Universities deliver adequate training in the course of major study. Although I have never supported myself in the field for which I studied, what I learned there and how I learned it gave me an enormous advantage and nuanced understanding of the field in which I have prospered. The great opportunity lost at university is in the quality and approach of the numerous “intro to” elective classes that are part of general education. Many are taught by graduate students who seem to feel that if idiots would just stop signing up for these ridiculous classes financial aid would eliminate the requirement for this service and they could get back to finishing their thesis. One of my friends told the story of one such Physics offering in which the teacher began each days class with a demonstration of angular momentum. He sat in a swivel chair with a small weight in each out stretched hand while two volunteers spun him round.

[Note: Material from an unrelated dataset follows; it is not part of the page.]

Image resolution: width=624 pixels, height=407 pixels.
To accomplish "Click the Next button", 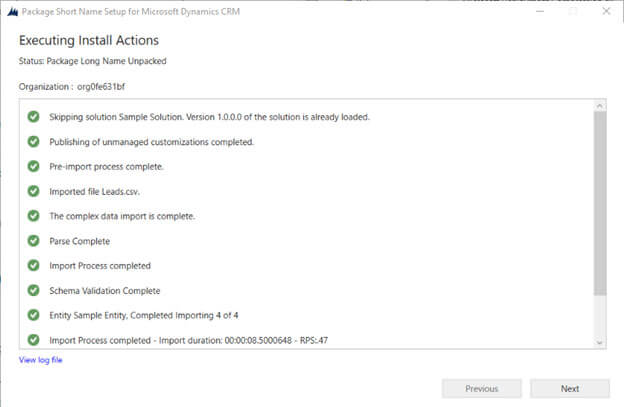I will (569, 388).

He would then draw his hands closer and closer forcing the chair to turn faster and faster. This ended only after he was dizzy enough to loose his balance and crash to the floor.
There were several elective classes that were designed specifically for art students. One was “Light Color and Vision”. This was the only class I had in college that directly related to my eventual career as a theatrical lighting designer. It was taught by a very serious middle aged man that took this mission seriously. He treated the long haired scruffy tie dyed reeking of last night's party assemblage of disaffected young artists with patience doubled by the subtle gravitas he gave the subject.

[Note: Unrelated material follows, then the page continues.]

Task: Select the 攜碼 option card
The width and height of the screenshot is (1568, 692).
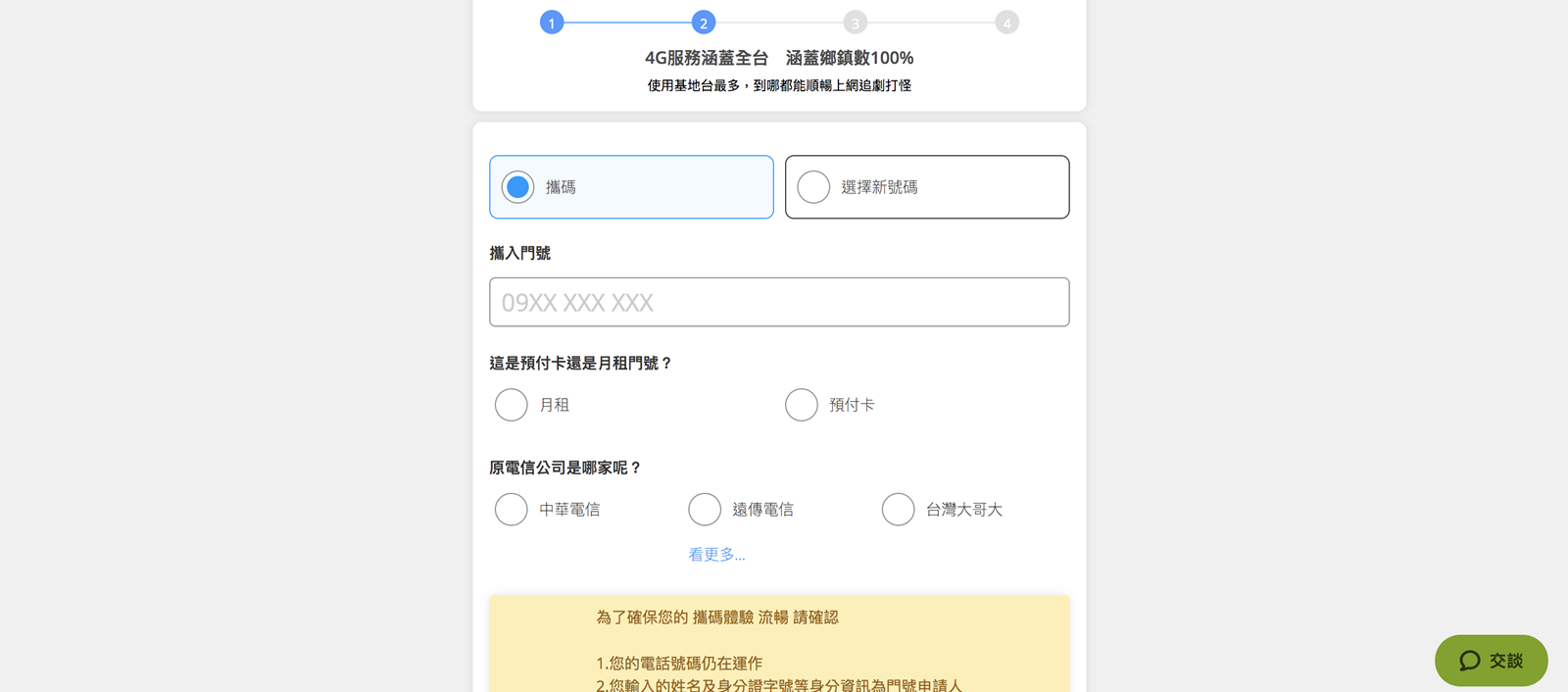Action: click(631, 187)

And then there was Aesthetics.
I am sure the responsibility for teaching us was distasteful for someone that had devoted his life to the logic and method of philosophy. Perhaps he had lost a bet. Perhaps he could not remember the names of the department head's children. He was not happy. He made it quite clear that none of us would ever be able to understand anything that he was talking about. We were not worthy of understanding. We would not profit by attending. We debased the intellectual pursuit that he was proud of. Or so it seemed to many of us at the time
Three years later, I had latched on to a keep your rent paid JoeJob on a state highway department as a member of a survey team. Apparently they felt the same about my sense of irony that the people of my home town and soon I had been exiled to a concrete plant, by myself, running a slump test every 2 hours and not asking too many questions about the 100 year old black man that wore plaid suits with a check pork pie hat. There was a snub nose thirty eight visible on his belt and he wrote the men's numbers down on small pieces of plain paper five days a week. I had a lot of time on my hands and I felt it best to look like I wasn't paying attention to many other things I saw happening there. So I brought all the text books I had been unable to sell back to the bookstore. This kept the conversation that kept followed what'ya readin' to a minimum and somehow softened the sting of the student loans by offering some proof of the value of my shortened college education if by no other evidence but mass.

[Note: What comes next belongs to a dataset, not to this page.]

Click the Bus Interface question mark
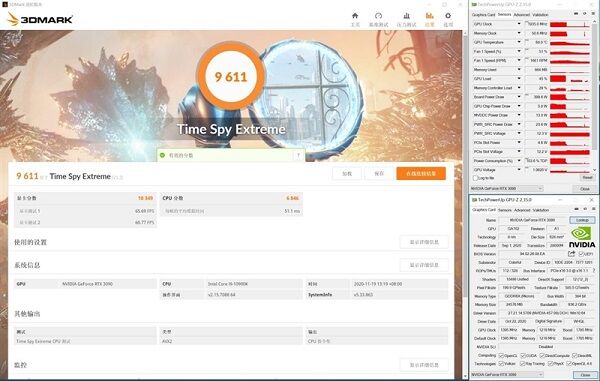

One of them was John Hosper's anthology on aesthetics- the text book used in our class. It seemed like I was reading it for the first time. This was not crap. Some of it was even interesting. Some of it was actually moving. None of it had any chance of burning through the haze of ten hours a day in a studio. But I had been away from that womb for two years and the distance could now find a companion in the separation of the experience of what art is and the study of what it can be. I had not been the victim of condescending professor. He was teaching an introduction to an esoteric branch of a greater discipline. I was on fire. He was discussing thermodynamics. Any philosophy that is not born of and borne through, the act of living is irrelevant to those in the fully immersed in act of it's everyday creation.